Le ministre fédéral Denis Lebel a beau promettre le remplacement du pont Champlain pour 2018, son enthousiasme n'est pas partagé par tout le monde. Des acteurs importants des secteurs de la construction et des partenariats public-privé (PPP) jugent que cet échéancier n'est pas réaliste et pourrait faire gonfler les coûts, a découvert La Presse.

Le hic, ce n'est pas tant les trois années prévues pour terminer la construction, mais plutôt le processus de planification avant l'ouverture du chantier, explique-t-on.

Au cours de cette étape cruciale, les plans des architectes sont dessinés, les calculs des ingénieurs sont effectués, les solutions visant à assurer la fluidité de la circulation pour entrer sur le pont et en sortir sont adoptées, et les mécanismes de financement sont fixés. Le ministre Lebel dit qu'à peine 12 mois seront nécessaires pour choisir les consortiums qui déposeront officiellement leur proposition à l'été 2015. L'industrie estime qu'il lui faudrait plutôt deux ans.

«Tout le monde doute de l'échéancier. C'est impossible. Ça ne tient pas la route de commencer les travaux en 2015», explique le PDG d'une grande entreprise qui a requis l'anonymat, étant donné qu'il entend être dans la course. «Il y en a pour un an d'ingénierie, au minimum. C'est sans compter le montage financier, l'analyse des soumissions qui peut durer six mois et les négociations pour une entente finale qui vont s'étaler aussi sur au moins six mois», précise-t-il.

«C'est trop serré, mais on va faire avec», a souligné un autre chef d'entreprise qui préfère demeurer discret puisqu'il a entrepris des discussions avec d'autres firmes pour créer une alliance.

Le coût du risque

L'Association des ingénieurs-conseils du Québec (AICQ) reconnaît que l'échéancier annoncé la semaine dernière en fait sourciller plus d'un dans ses rangs. La PDG Johanne Desrochers craint qu'il n'y ait pas assez de temps en amont du chantier pour tout prévoir et, surtout, pour détailler l'infrastructure qui remplacera le pont Champlain et ses ramifications routières.

«La planification, c'est ce qui fait la différence entre un bon projet et un moins bon projet. Donc si on ne se donne pas assez de temps pour préparer le PPP, si c'est trop court, il y aura nécessairement des ajouts, des dépassements, des changements en cours de route. [...] On comprend tous qu'il y a des considérations de sécurité en jeu mais est-on certain que l'échéancier est réaliste? À cette étape-ci, c'est très sain de soulever des questions», soutient Mme Desrochers.

Celle-ci souligne qu'elle a eu des échos d'entreprises prêtes, malgré tout, à se jeter dans la mêlée pourvu qu'il y ait une compensation financière.

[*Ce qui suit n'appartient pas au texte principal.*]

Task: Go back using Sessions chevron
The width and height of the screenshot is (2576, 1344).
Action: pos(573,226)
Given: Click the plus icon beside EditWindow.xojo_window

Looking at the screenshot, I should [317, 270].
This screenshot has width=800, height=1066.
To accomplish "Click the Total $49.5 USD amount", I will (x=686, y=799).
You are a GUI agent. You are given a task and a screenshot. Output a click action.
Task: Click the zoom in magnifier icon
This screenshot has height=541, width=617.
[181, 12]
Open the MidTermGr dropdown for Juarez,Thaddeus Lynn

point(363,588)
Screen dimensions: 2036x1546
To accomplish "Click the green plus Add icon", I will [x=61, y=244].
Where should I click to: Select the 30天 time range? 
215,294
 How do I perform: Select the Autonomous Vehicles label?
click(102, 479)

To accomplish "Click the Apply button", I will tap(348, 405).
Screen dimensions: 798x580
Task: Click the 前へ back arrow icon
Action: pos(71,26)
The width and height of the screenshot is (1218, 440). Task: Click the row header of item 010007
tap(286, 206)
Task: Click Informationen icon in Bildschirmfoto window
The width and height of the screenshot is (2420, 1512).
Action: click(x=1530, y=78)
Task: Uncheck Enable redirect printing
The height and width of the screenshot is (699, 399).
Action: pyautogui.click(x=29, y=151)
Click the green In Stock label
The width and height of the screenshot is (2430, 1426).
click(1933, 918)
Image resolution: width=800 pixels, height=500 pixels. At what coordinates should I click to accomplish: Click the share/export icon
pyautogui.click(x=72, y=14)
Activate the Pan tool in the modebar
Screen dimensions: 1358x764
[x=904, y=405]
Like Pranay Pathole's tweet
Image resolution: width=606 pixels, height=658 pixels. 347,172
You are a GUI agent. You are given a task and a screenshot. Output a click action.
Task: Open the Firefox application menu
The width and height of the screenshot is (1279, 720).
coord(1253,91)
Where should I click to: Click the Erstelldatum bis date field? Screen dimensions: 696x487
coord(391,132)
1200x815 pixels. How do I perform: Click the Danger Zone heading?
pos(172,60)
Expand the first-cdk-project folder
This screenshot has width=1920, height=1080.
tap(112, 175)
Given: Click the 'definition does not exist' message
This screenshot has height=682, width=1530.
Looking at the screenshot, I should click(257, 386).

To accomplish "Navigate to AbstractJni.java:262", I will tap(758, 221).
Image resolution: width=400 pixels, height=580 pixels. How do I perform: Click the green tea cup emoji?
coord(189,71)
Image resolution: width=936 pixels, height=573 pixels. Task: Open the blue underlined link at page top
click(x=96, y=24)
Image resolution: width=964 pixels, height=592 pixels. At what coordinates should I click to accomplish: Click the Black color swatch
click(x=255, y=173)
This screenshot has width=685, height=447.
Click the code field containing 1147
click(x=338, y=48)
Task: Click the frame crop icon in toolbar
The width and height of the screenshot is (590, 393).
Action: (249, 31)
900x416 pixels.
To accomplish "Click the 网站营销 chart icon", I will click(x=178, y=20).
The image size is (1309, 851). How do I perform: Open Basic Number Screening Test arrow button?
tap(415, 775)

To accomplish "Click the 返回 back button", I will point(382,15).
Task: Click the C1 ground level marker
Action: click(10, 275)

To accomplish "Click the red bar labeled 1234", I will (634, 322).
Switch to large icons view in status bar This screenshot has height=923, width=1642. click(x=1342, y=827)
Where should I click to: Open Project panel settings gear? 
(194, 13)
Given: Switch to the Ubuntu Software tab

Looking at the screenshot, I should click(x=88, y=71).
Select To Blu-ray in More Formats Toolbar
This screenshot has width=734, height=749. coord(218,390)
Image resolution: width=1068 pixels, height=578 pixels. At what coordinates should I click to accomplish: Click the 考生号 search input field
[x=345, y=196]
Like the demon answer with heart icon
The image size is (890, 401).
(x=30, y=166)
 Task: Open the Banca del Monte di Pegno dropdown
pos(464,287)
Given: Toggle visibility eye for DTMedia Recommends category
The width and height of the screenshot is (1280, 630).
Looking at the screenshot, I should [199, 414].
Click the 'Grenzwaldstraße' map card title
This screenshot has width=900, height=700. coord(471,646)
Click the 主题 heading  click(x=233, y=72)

«Tout se fait, mais le risque a un coût. Il n'y a pas un groupe qui va s'engager pour 30 ans si ce n'est pas rentable», rappelle Mme Desrochers.

La Presse a reçu le même son de cloche de grands entrepreneurs: le prix soumissionné dépendra en grande partie du niveau de précision qu'ils auront réussi à établir avant d'amener les grues et les excavatrices aux abords du fleuve Saint-Laurent, disent-ils.

22 mois minimum

Vérification faite auprès de la Société québécoise des infrastructures (la SQI a remplacé Infrastructures Québec) par où tous les grands projets, y compris ceux en PPP, passent pour analyse, le temps requis pour le processus de sélection s'étale sur 22 mois. Dans les faits, la période de conception des infrastructures est souvent nettement plus longue.

Par exemple, le lancement de l'appel de qualification pour le CHUM a été fait en juin 2007. Ce n'est qu'en mars 2009 que les trois consortiums pouvant préparer une soumission furent choisis. Deux ans plus tard, le gouvernement optait pour un projet dont l'entente a été signée en juin 2011. Au total, les préliminaires ont duré quatre ans.

La semaine dernière, Denis Lebel rendait publiques les grandes lignes du dossier d'affaires du remplacement du pont Champlain. C'est à cette occasion qu'il a annoncé un échéancier menant ultimement à l'ouverture d'un nouveau pont en 2018.

Selon les documents déposés, l'appel de qualification doit être lancé ce printemps. L'annonce des consortiums retenus pour être sur la ligne de départ se fera trois mois plus tard, à l'été. Les consortiums bénéficieront ensuite de neuf mois seulement pour ficeler une proposition.

Dans les mêmes documents, Transports Canada reconnaît que le PPP entraîne une «planification et [un] approvisionnement généralement plus longs (bien que le temps perdu soit rattrapé pendant la construction)», mais que dans ce cas-ci, les délais sont «très écourtés».